The Moonstone by Wilkie Collins (10 ebook reader .TXT) 📕
Description
The “Moonstone” of the title is a large but flawed diamond, looted from India at the time of the Mutiny by an unscrupulous British officer. Many years later, estranged from his family due to his licentious lifestyle, the officer bequeaths the diamond to his sister’s daughter, Rachel Verrinder, to be given to her on her 18th birthday. Due to the ill-omens surrounding the gem, this may have been an act of revenge rather than reconciliation. The diamond, it appears, was taken from a statue of the Moon God worshipped by a Hindu cult, and it has long been sought by a group of Brahmins determined to return it to their temple.

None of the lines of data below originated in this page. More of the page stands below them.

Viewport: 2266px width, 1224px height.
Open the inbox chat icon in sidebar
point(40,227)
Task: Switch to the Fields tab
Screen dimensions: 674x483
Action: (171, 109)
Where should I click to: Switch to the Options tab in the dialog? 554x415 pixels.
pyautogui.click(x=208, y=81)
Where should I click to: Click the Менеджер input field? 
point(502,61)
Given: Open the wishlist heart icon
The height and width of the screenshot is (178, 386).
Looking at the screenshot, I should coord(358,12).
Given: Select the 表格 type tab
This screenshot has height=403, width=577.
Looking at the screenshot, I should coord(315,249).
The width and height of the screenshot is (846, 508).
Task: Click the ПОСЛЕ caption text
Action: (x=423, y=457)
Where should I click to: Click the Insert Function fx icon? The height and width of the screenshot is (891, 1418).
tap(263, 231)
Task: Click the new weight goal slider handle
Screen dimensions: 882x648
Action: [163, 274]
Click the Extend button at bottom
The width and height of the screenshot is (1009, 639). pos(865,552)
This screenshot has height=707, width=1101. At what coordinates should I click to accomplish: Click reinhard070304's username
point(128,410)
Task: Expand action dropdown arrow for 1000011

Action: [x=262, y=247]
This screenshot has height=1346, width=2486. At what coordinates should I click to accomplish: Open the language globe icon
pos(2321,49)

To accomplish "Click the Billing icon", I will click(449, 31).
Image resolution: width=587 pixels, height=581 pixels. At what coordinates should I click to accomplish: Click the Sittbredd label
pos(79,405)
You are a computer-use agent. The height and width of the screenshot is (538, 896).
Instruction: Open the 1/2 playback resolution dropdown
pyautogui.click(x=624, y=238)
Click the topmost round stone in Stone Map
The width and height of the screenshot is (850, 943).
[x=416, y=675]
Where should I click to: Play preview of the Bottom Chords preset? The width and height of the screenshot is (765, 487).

On the night of the birthday party the gem mysteriously disappears from Rachel’s room. While the first suspicions naturally fall on these Indians, they are eventually exculpated. Rachel becomes hysterical and angry when questioned about the theft and refuses to assist the police. Active efforts to assist them are taken up by Rachel’s cousin (and sweetheart) Franklin Blake. These efforts simply drive Rachel into further fury, and she becomes completely estranged from him. Suspicion thus falls on her as having some secret reason for wishing to raise money on the diamond. The novel proceeds to slowly uncover the mysteries involved.
Published in 1868, The Moonstone is often considered as one of the precursors of the modern detective novel, though this is a label which would not have been used by its author Wilkie Collins and his contemporaries. While it is true that the plot revolves around the mystery of a theft, and that it features Sergeant Cuff “in the Detective Force of Scotland Yard,” the novel is much more about character and relationships than the mere revelation of secrets. It also has a good dose of Collins’ humour, as the story is told in large part by eccentric characters such as the old house-steward Gabriel Betteredge who regards Robinson Crusoe as an oracle; and the ultra-religious Miss Clack, determined to convert everyone to her views.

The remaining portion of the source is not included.